List Info

Thread: Re: faster memset




Re: faster memset
country flaguser name
United States
2008-05-22 16:54:52
Aaron J. Grier <aaron <at> frye.com> writes:

> 
> On Thu, May 22, 2008 at 04:56:54PM +0000, Eric Blake
wrote:
> > My patched assembly is no longer sensitive to
alignment, and always
> > gets the speed of 8-byte alignment.  This clinches
it - for memset,
> > x86 assembly is noticeably faster than C.
> 
> have you done comparisons with the builtin memset() in
recent versions
> of gcc?
> 

I was testing with gcc 3.4.4, which does have
__builtin_memset.  But my 
understanding is that __builtin_memset defers to the library
function on cases 
it cannot optimize at compile time?  At any rate, my test
app called the 
library function via a function pointer - does
__builtin_memset even have an 
address to be used via a function pointer?
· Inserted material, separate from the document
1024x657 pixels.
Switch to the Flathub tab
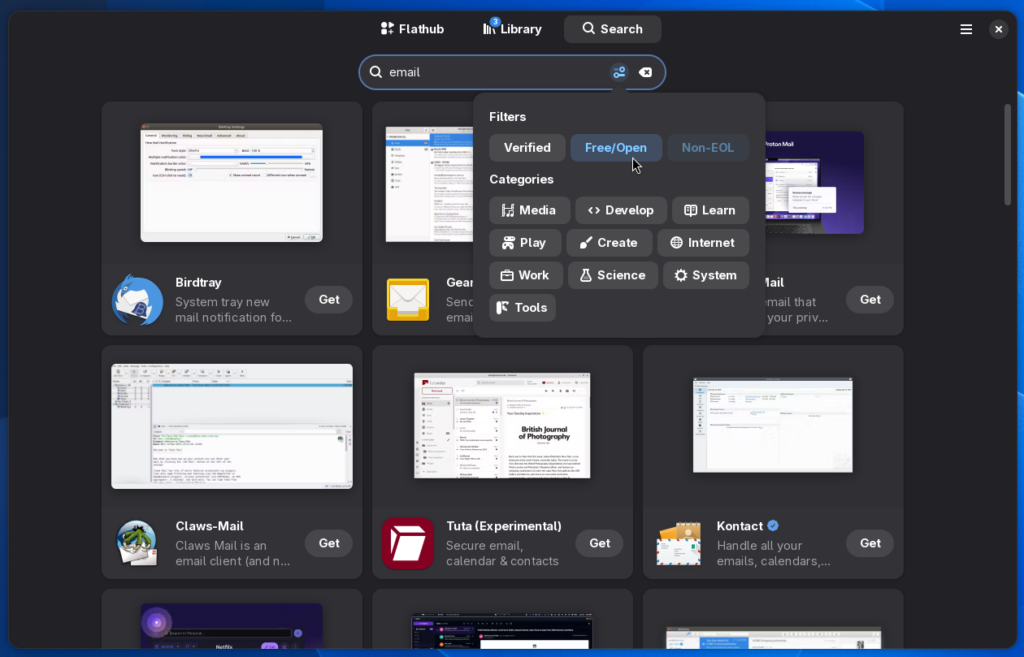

If I understand it correctly, __builtin_memset(ptr,0,8) is a
good example of 
where the compiler optimization helps (it is faster to
open-code two 32-bit 
writes than to call a function), in which case that is
faster than anything I 
can code in assembly.  But __builtin_memset(ptr,0,1000),
even though 1000 is 
constant, starts to be such a large amount of open-coded
assignments that the 
compiler probably falls back to the library routine anyway,
probably trusting 
that the library knows more architecture tricks for
efficiency than what you 
can represent generically in gcc's builtin definition table.
 Finally, 
__builtin_memset(ptr,0,len) cannot be optimized, since len
is not known at 
compile time, so the compiler must fall back on the
library.

In other words, by comparing against __builtin_memset,
wouldn't I merely be 
comparing against my own implementation for most of the
interesting cases?

-- 
Eric Blake



[1]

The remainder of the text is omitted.